Dans le mouvement même, avec l’effort, disparaît la fatigue et la peine. Et dans la sensation, sans doute, c’est l’activité encore qui intervient pour en entretenir ou pour en faire revivre les voluptés périssables. C’est elle qui, jusques en des sentiments pénibles, démêle peu à peu des émotions agréables qui s’y mêlaient, et, quand la peine s’efface, retient et développe le plaisir.

Ainsi partout, en toute circonstance, la continuité ou la répétition, la durée, affaiblit la passivité, exalte l’activité. Mais dans cette histoire contraire des deux puissances contraires, il y a un trait commun, et ce trait explique tout le reste.

Toutes les fois que la sensation n’est pas une douleur, à mesure qu’elle se prolonge ou se répète, à mesure, par conséquent, qu’elle s’efface, elle devient de plus en plus un besoin. De plus en plus, si l’impression nécessaire pour la déterminer vient à ne plus se reproduire, le trouble et le malaise accusent dans la sensibilité le désir impuissant[2].

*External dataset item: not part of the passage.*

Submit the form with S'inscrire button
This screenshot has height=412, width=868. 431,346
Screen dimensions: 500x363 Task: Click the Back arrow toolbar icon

D’un autre côté, à mesure que dans le mouvement l’effort s’efface et que l’action devient plus libre et plus prompte, à mesure aussi elle devient davantage une tendance, un penchant qui n’attend plus le commandement de la volonté, qui le prévient, qui souvent même se dérobe entièrement et sans retour à la volonté et à la conscience[3]. Tels sont surtout ces mouvements, d’abord plus ou moins volontaires, qui dégénèrent peu à peu en mouvements convulsifs, et qu’on appelle des tics.

  1. Buisson, De la divis. des phén. physiol., p. 71.
  2. M. de Biran, Infl. de l’habitude, p. 110.
  3. M. de Biran, Infl. de l’habitude, p. 110.